How much toxic oil and gas waste is produced in Pennsylvania every year, and where does it end up? Despite state efforts to track it, there’s no way to know for sure.

For more than a decade, regulators have been aware of significant problems with their tracking system for the large volumes of waste created by Pennsylvania’s booming fracking industry. Eleven years ago, reporters at the Pittsburgh Post-Gazette found that nine Pennsylvania landfills had reported accepting tens of thousands of tons of oil and gas waste more than industry operators said were being sent there. Two years ago, a University of Pittsburgh and Duquesne University study found the same unexplained gaps, this time totaling more than 800,000 tons. 

The Pennsylvania Department of Environmental Protection promised to investigate the discrepancies and look into updating its reporting standards for companies.

But an Inside Climate News analysis of state records from 2017 to 2024 found that the problem persists. The analysis revealed discrepancies totaling almost 1.4 million tons. Some landfills in the southwestern part of the state report receiving far more oil and gas waste than Pennsylvania operators say was sent. 

Among the handful of landfills required to tell the state how much oil and gas waste they accept, the collective total reported from 2017 to 2024 in their annual reports was 3.1 million tons. That’s around 80 percent more than the 1.7 million tons Pennsylvania oil and gas operators said they sent to those locations. 

One theory is that some of the discrepancies, especially at landfills in the southwestern corner of the state, could be caused by large volumes of waste coming from Ohio and West Virginia and being disposed of in those landfills. That would not be included in reports from oil and gas operators in Pennsylvania. 

Another possibility is that Pennsylvania operators are underreporting the amount of waste they are sending to landfills, just as was found in the Post-Gazette’s investigation in 2014 and the universities’ in 2023. 

The state’s outdated, disconnected and largely unaudited systems mean that no one—including DEP—knows how much oil and gas waste there is or where all the waste is going, said David Hess, who served as the agency’s secretary from 2001 to 2003 and has closely monitored environmental news in Pennsylvania since then. 

Without accurate tracking, he said, it’s far more difficult to enforce regulations around spills, leaks, transport and dumping on roads or in public waterways. Contaminants in this waste can include radioactive material, heavy metals and carcinogenic chemicals. 

“It could be dumped right next to somebody’s house and they would not even know,” Hess said. “It is very important to track where this goes.” 

He added: “If you don’t actually do the audits and find out where this stuff is actually going, if for no other reason than to keep the operators honest, it becomes very difficult to say with a straight face that you’re really effectively regulating this stuff.
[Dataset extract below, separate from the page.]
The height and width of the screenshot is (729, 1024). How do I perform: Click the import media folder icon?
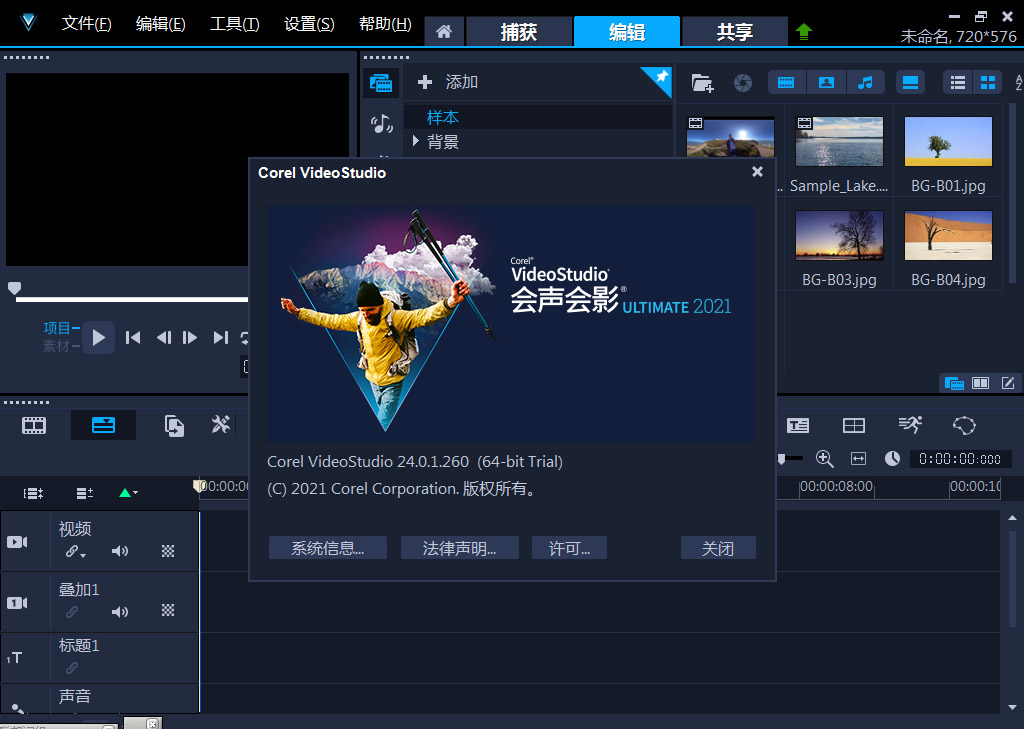702,83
Because you just don’t know.”

For months, Inside Climate News has been asking DEP to clarify how it tracks oil and gas waste. Although a spokesperson, Neil Shader, confirmed that the agency does review landfills’ annual operations reports and audits landfills’ oil and gas waste numbers “as needed,” DEP did not respond to questions about the state’s different systems for tracking this waste or the large volume discrepancies in the records. Shader said that the agency does not regularly audit landfills’ records unless there is an investigation or enforcement action underway.
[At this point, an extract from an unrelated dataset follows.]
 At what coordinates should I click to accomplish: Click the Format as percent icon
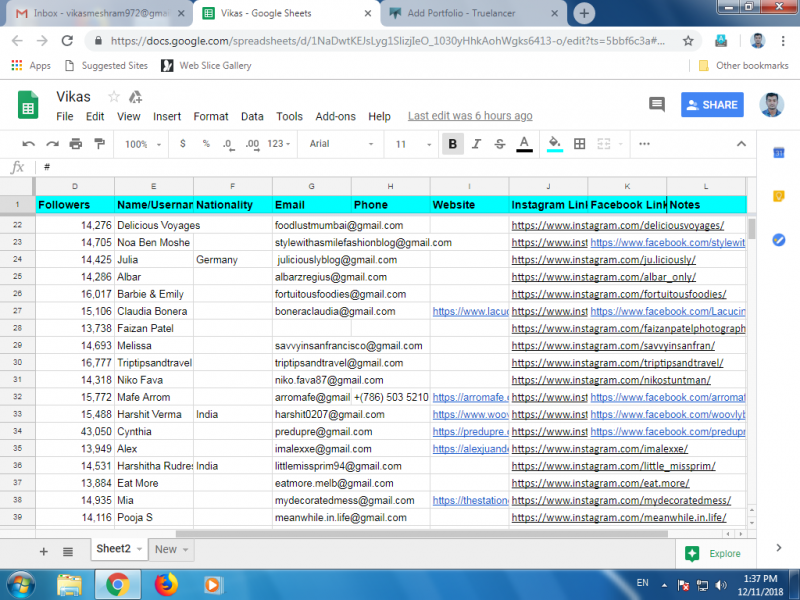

Patrick Henderson, a vice president for the fracking industry group the Marcellus Shale Coalition, said in a statement that “existing state and federal regulatory standards, combined with industry-led safety practices, have proven to be protective of public health and the environment.”

“Our members remain committed to operating safely, transparently, and responsibly,” he said.

As fracking in Pennsylvania enters its third decade, the volume of waste in the state’s landfills keeps getting bigger. Operators reported producing almost 8.8 million tons of solid waste between 2017 and 2024 and sending about 6.3 million tons of that to landfills in the state.

All told, the operators say they’re producing a little over a million tons a year of solid oil and gas waste. For comparison, residents and businesses in all of Allegheny County produce about 900,000 tons of waste annually.

Most of Pennsylvania’s oil and gas waste goes to landfills within the state, the weight equivalent of dumping two Empire State Buildings every year.

Inside Climate News found the largest discrepancies at Westmoreland Sanitary Landfill, Imperial Landfill and Arden Landfill in the southwestern corner of the state. Together, these three landfills accounted for about 98 percent of the almost 1.4 million-ton total discrepancies. They are close to the borders with Ohio and West Virginia, suggesting that waste from those two states might account for much of the difference.

There were also some improbable outliers in the reports filed by oil and gas operators. Notably, for three consecutive months in 2024, a single well in Greene County operated by EQT Corp. reported sending exactly 60,876.94 tons of waste to the Arden Landfill—each almost four times larger than any other monthly consignment of waste from a single well to a single landfill. 

After Inside Climate News asked about these numbers, a spokesperson for EQT, Amy Rogers, confirmed that these reports were clerical errors. She said the company immediately reached out to DEP to correct the entries. Our analysis reflects this corrected data. But in the absence of thorough auditing by the state, other errors may still be lurking. 

“They’re at the mercy of the data that is given to them by the regulated community,” said John Quigley, who served as secretary of the Pennsylvania DEP from 2015 to 2016 and secretary of the Pennsylvania Department of Conservation and Natural Resources from 2009 to 2011. “The simple fact of the matter is that the problem has been long-standing and it still has not been addressed.” 

From water consumption to waste disposal to radioactivity, he added, “I think it is fair to say that in the early days of the play, the state completely underestimated the potential impacts [of fracking]. The state started behind the eight ball, put itself further behind and hasn’t been able to catch up.”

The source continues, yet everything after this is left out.